◆ 待完成任务:
编辑下列全部记录：将其中的“Identify the location of”替换为“Determine the location of”，其余内容一律保持不变，并完整列出修改后的记录。

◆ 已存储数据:
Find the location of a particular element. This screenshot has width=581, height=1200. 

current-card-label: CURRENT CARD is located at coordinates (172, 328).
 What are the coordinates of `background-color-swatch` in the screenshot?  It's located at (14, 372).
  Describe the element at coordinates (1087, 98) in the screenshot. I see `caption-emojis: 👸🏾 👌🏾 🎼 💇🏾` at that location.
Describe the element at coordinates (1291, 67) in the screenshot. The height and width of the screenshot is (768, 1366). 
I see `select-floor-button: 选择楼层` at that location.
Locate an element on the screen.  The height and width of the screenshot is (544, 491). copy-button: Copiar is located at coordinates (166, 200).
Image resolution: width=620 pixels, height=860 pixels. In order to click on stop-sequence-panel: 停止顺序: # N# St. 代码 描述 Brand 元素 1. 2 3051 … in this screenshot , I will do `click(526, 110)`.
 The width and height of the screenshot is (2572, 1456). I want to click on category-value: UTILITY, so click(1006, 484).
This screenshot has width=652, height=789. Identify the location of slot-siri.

◆ 任务输出:
Find the location of a particular element. This screenshot has width=581, height=1200. 

current-card-label: CURRENT CARD is located at coordinates (172, 328).
 What are the coordinates of `background-color-swatch` in the screenshot?  It's located at (14, 372).
  Describe the element at coordinates (1087, 98) in the screenshot. I see `caption-emojis: 👸🏾 👌🏾 🎼 💇🏾` at that location.
Describe the element at coordinates (1291, 67) in the screenshot. The height and width of the screenshot is (768, 1366). 
I see `select-floor-button: 选择楼层` at that location.
Locate an element on the screen.  The height and width of the screenshot is (544, 491). copy-button: Copiar is located at coordinates (166, 200).
Image resolution: width=620 pixels, height=860 pixels. In order to click on stop-sequence-panel: 停止顺序: # N# St. 代码 描述 Brand 元素 1. 2 3051 … in this screenshot , I will do `click(526, 110)`.
 The width and height of the screenshot is (2572, 1456). I want to click on category-value: UTILITY, so click(1006, 484).
This screenshot has width=652, height=789. Determine the location of slot-siri.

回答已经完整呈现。